Ibrahim Bin Adham
Dia adalah raja di Balkh satu wilayah yang masuk dalam kerajaan Khurasan, menggantikan ayahnya yang baru mangkat.
Sebagaimana umumnya kehidupan para raja, Ibrahim bin Adham juga bergelimang kemewahan. Hidup dalam istana megah berhias permata, emas, dan perak.

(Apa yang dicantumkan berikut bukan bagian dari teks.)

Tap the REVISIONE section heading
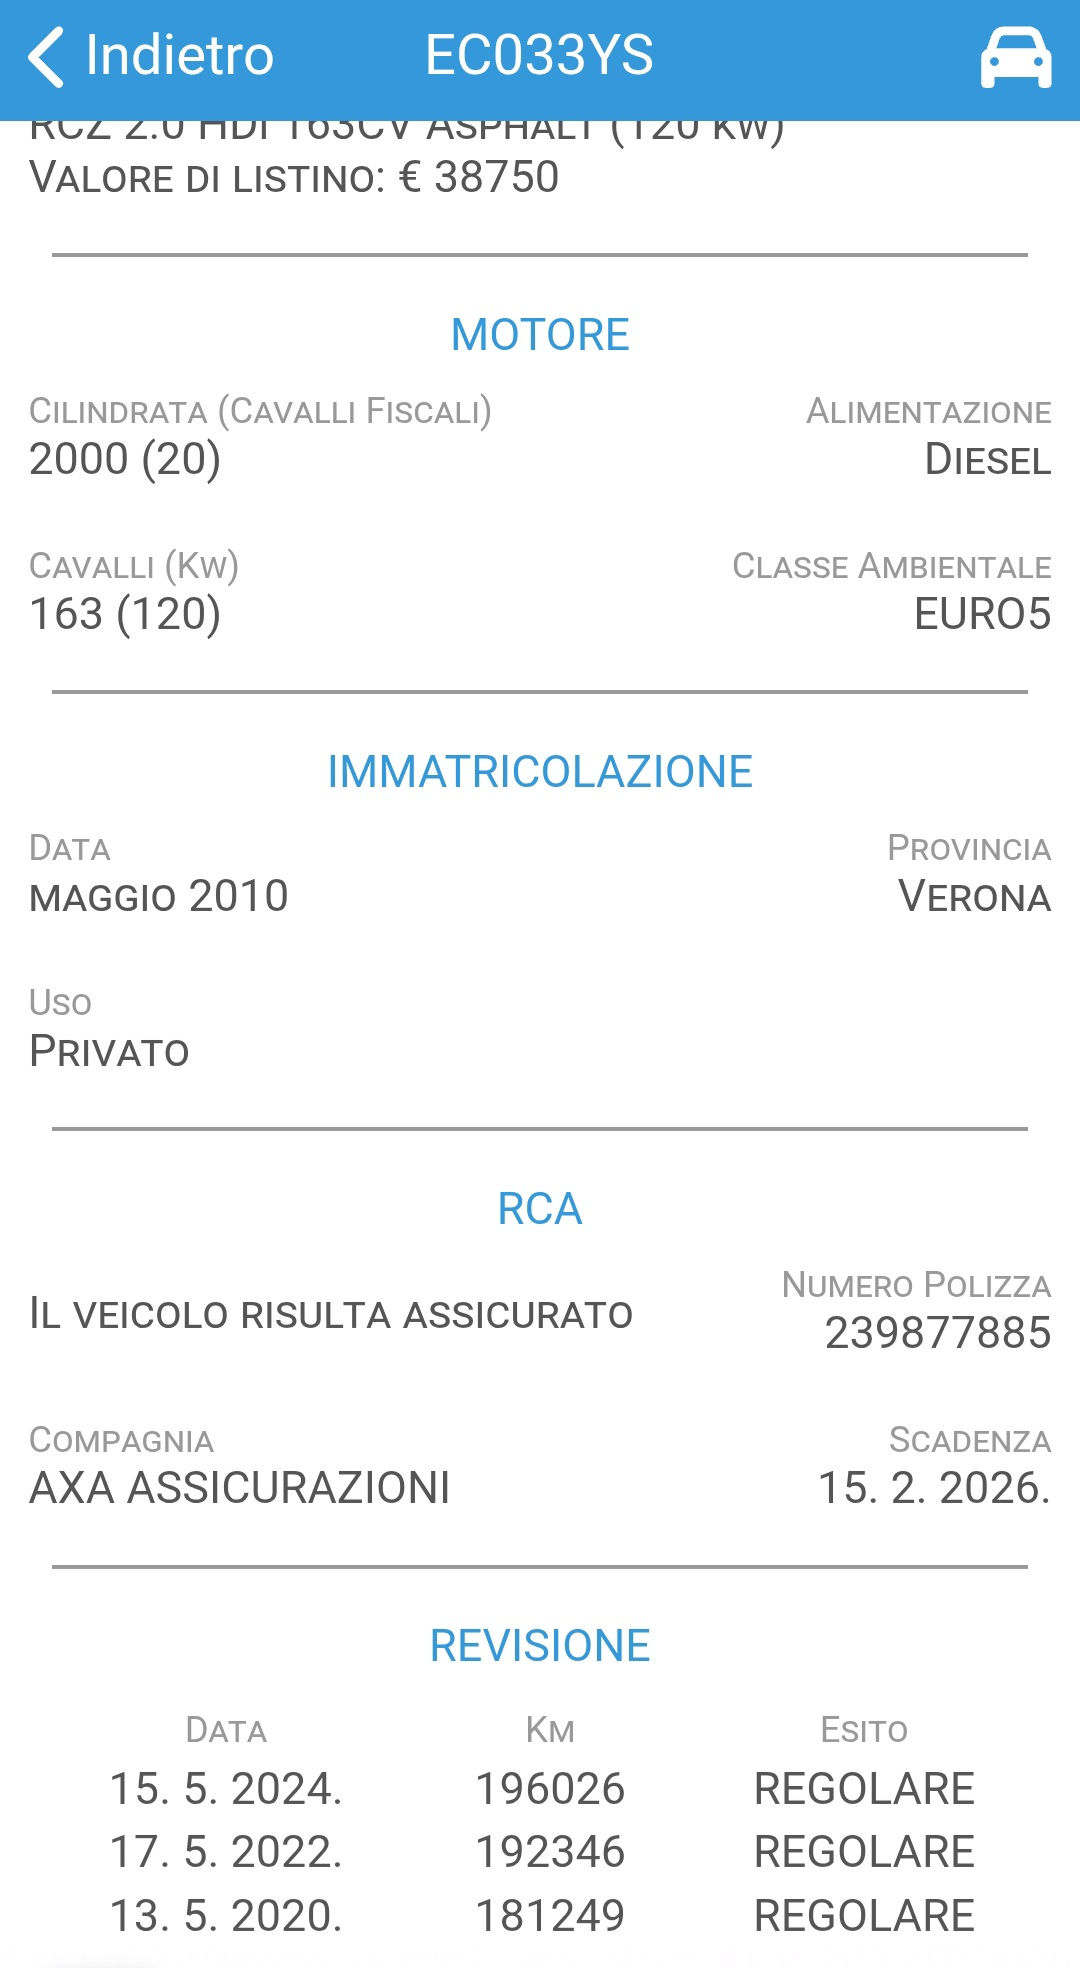Image resolution: width=1080 pixels, height=1968 pixels. click(x=540, y=1646)
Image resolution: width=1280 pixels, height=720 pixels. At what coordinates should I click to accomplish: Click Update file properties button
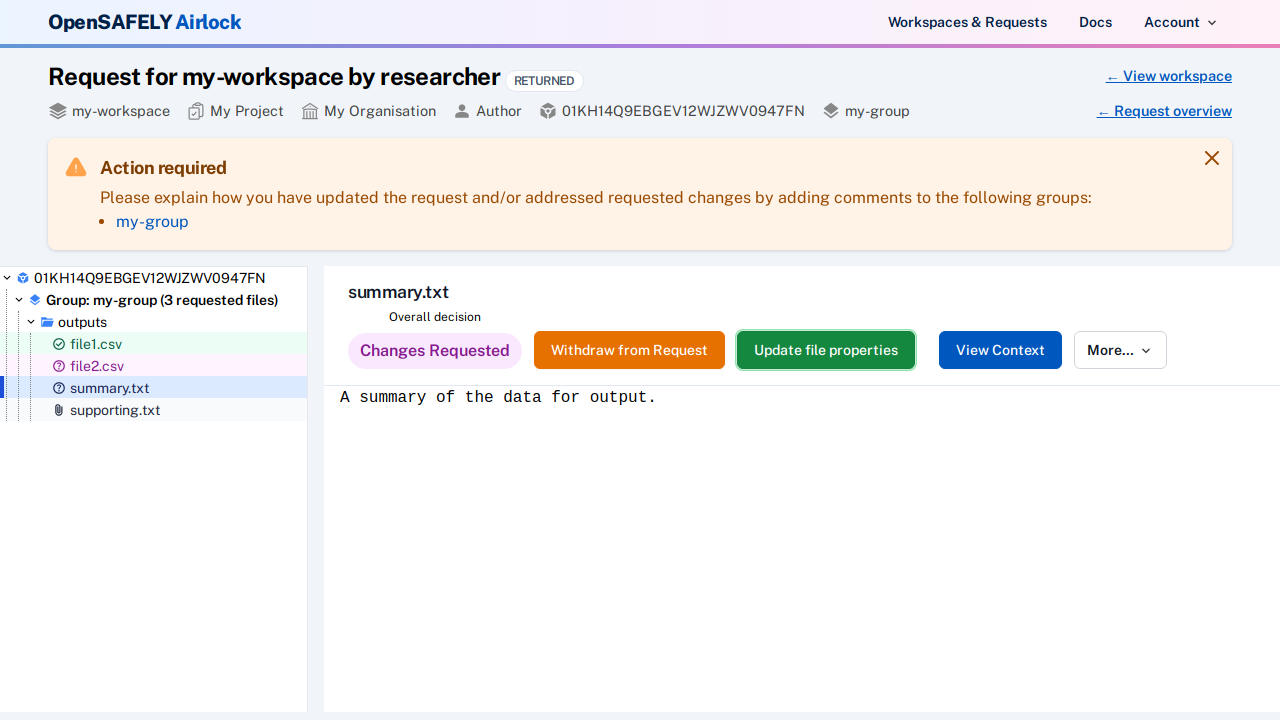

Setiap kali keluar istana ia selalu di kawal 80 orang pengawal. 40 orang berada di depan dan 40 orang berada di belakang, semua lengkap dengan pedang yang terbuat dari baja yang berlapis emas.

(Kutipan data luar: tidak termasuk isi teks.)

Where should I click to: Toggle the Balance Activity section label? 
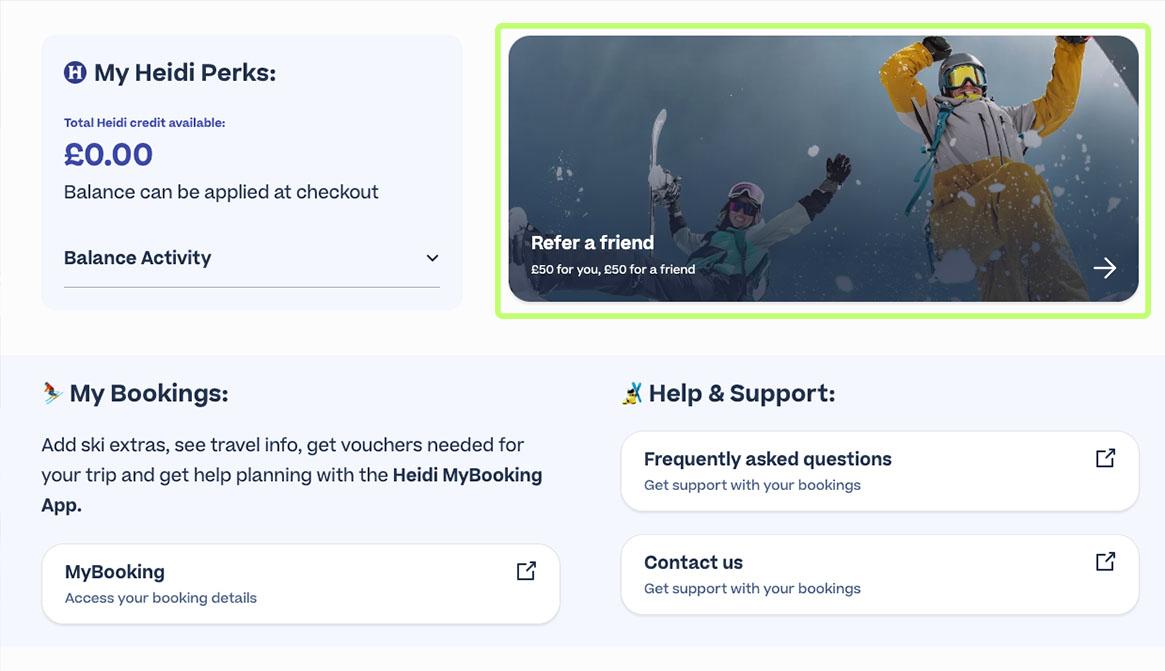[x=138, y=258]
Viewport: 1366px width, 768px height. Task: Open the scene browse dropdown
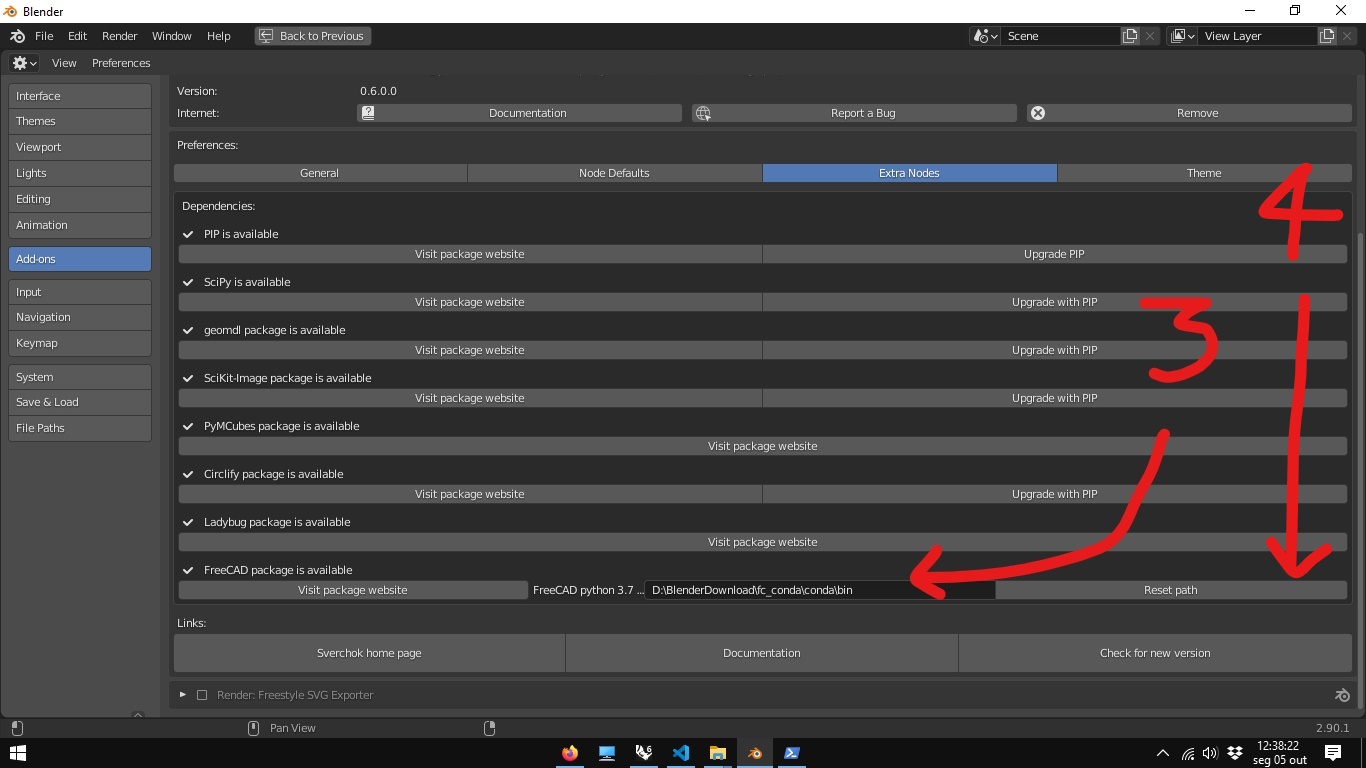[x=985, y=36]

Suatu malam, ketika sedang terlelap tidur di atas dipannya, tiba tiba ia dikejutkan oleh suara langkah kaki dari atas genteng, seperti seseorang yang hendak mencuri. Ibrahim menegur orang itu, “Apa yang tengah kamu lakukan di atas sana?” Orang itu menjawab, “Saya sedang mencari ontaku yang hilang.” “Apa kamu sudah gila, mencari onta di atas genteng,” sergahnya. Namun orang itu balik menyerang, “Tuan yang gila, karena tuan mencari Allah di istana.” Jawabannya membuat Ibrahim tersentak, tidak menyangka akan mendapat jawaban seperti itu. Ia gelisah, kedua matanya tidak dapat terpejam, terus menerus menerawang merenungi kebenaran kata kata itu. Hingfa adzan Shubuh berkumandang Ia tetap terjaga.
Esok harinya, keadaannya tidak berubah. la gelisah, murung, dan sering menyendiri. la terus mencari jawaban di balik peristiwa malam itu.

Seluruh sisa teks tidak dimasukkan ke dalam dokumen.